*Görev*.
Haberdeki bilgilere göre aşağıdaki soruları yanıtlayın.
(a) Maden kazası hangi ilde ve hangi yılda meydana geldi?
(b) Soruşturma izni kimler hakkında verilmedi?
(c) Karar, yeniden yargılama için hangi mahkemeye gönderildi?

*Haber*.
###
Maden kazasında soruşturma izni verilmemesi ihlal sayıldı
- Anayasa Mahkemesi, Zonguldak'ta 2013'te meydana gelen maden kazasında hayatını kaybeden işçinin ailesinin yaptığı bireysel başvuruda ihlal kararı verdi - Yüksek Mahkeme, dönemin TTK Genel Müdürü ve beş yönetim kurulu üyesi hakkında soruşturma izni verilmemesinin, meydana gelen ölüm olayıyla ilgili etkili bir ceza soruşturması yürütülmesini engellediği sonucuna vararak, yaşam hakkının usul boyutunun ihlal edildiğine hükmetti - Karar, ihlalin sonuçlarının ortadan kaldırılması için yeniden yargılama yapılmak üzere Ankara Bölge İdare Mahkemesine gönderildi
ANKARA (AA) - Anayasa Mahkemesi, Zonguldak'ta 2013'te meydana
gelen maden kazasında hayatını kaybeden işçinin ailesinin yaptığı
bireysel başvuruda, ihlal kararı verdi.
###
*Sağlanan Öğeler*.

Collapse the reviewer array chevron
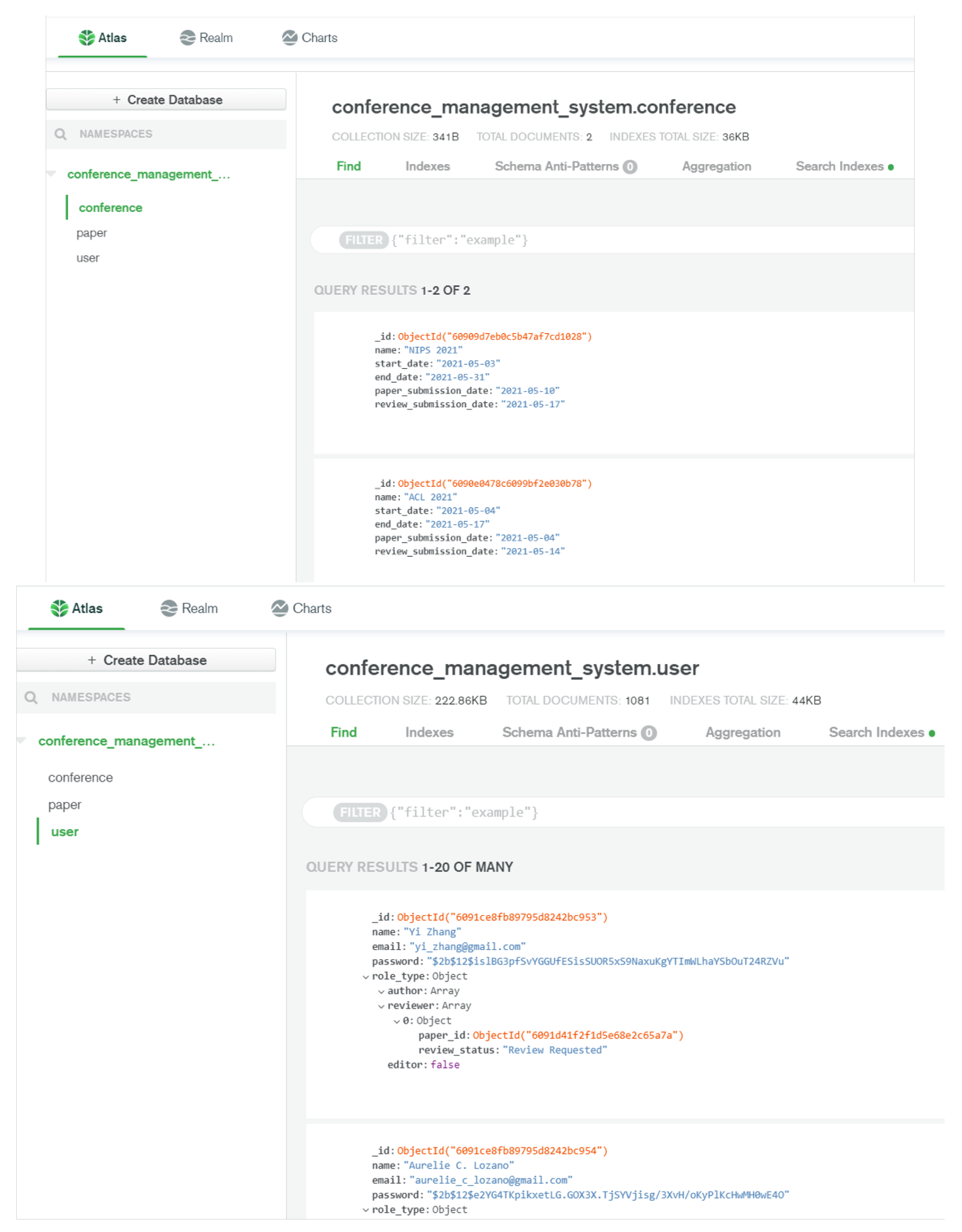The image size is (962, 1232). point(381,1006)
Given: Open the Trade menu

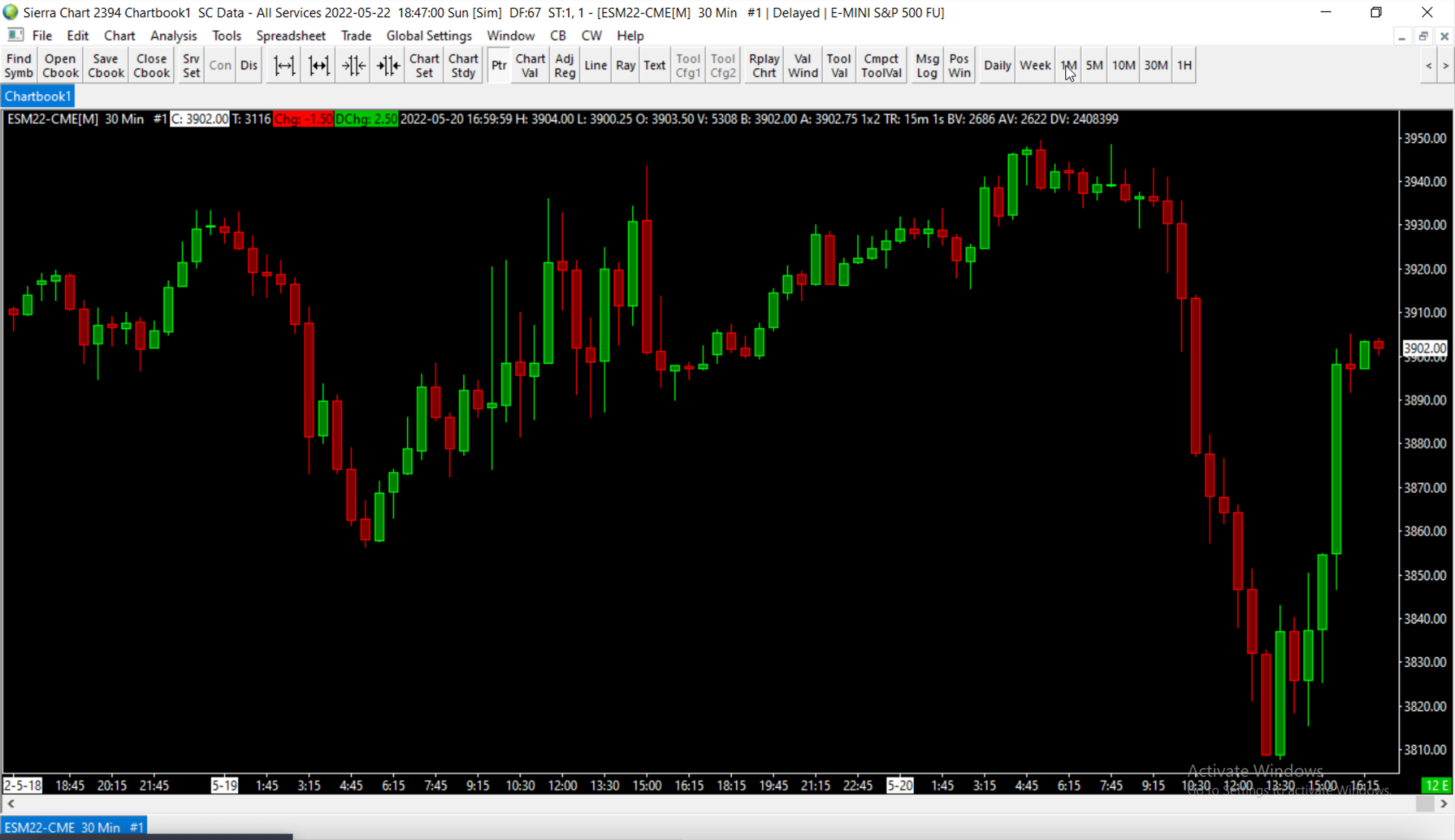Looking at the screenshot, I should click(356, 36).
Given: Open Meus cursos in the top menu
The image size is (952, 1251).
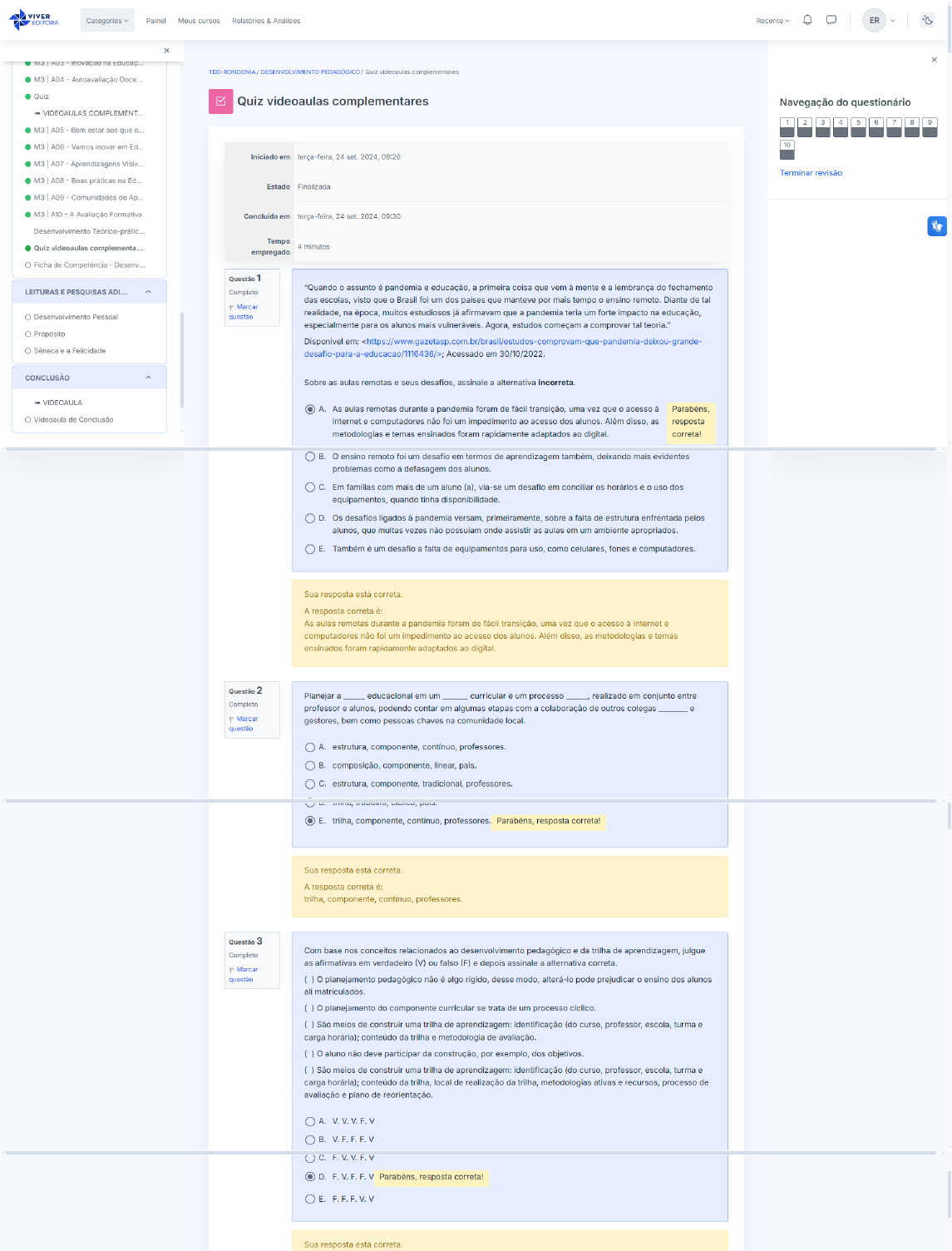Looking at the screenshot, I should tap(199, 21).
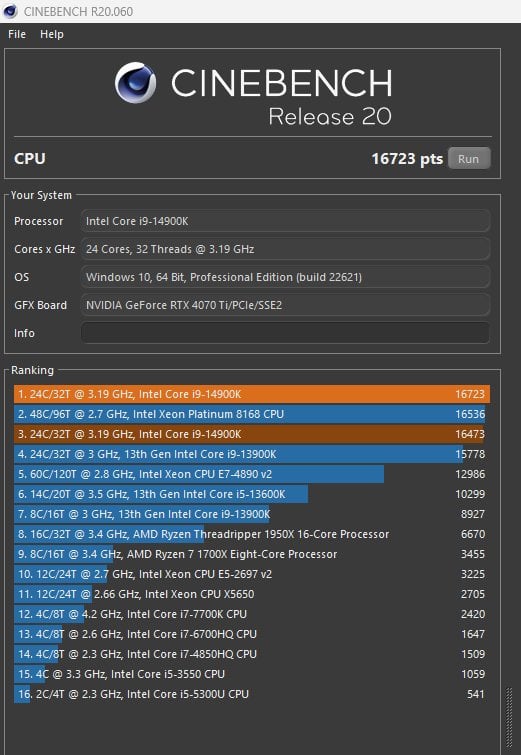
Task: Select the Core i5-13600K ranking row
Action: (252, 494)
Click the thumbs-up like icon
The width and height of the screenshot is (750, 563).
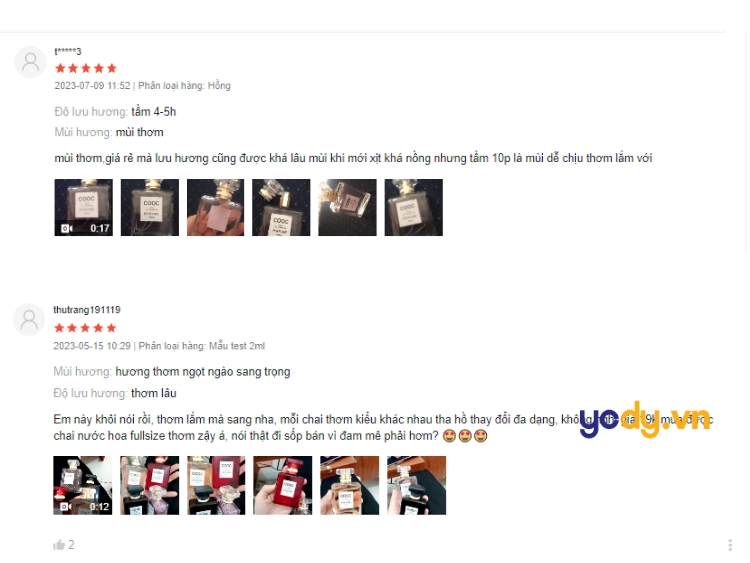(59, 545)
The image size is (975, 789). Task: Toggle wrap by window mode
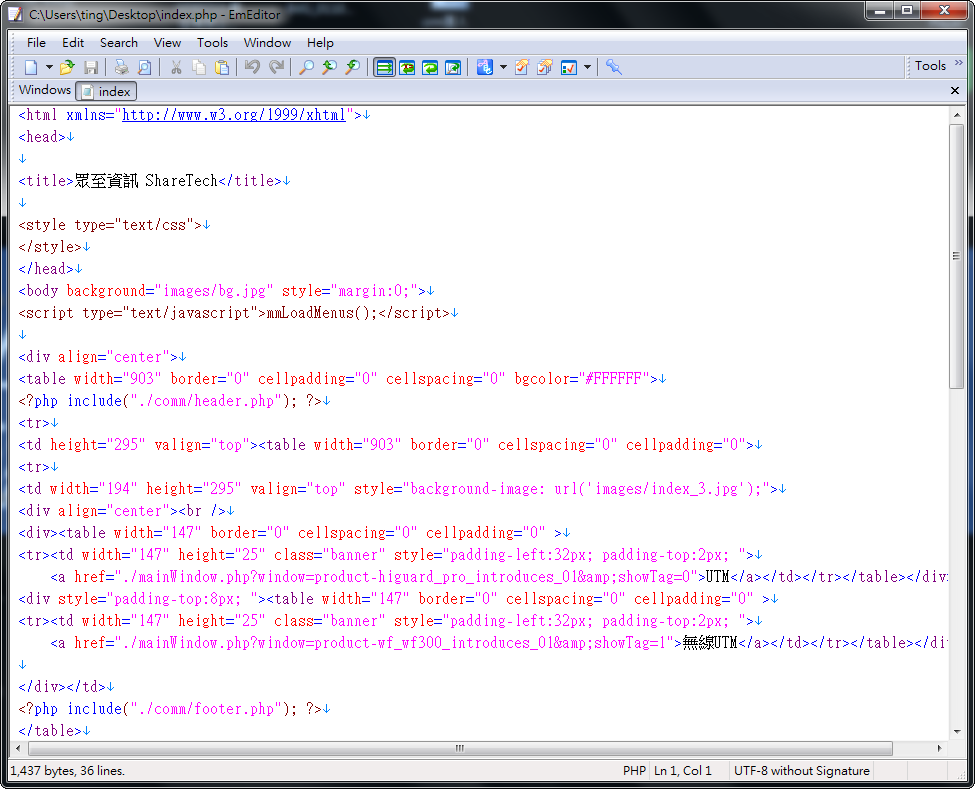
###
*Çözüm*.
(a) Zonguldak'ta, 2013'te.
(b) Dönemin TTK Genel Müdürü ve beş yönetim kurulu üyesi hakkında.
(c) Ankara Bölge İdare Mahkemesine.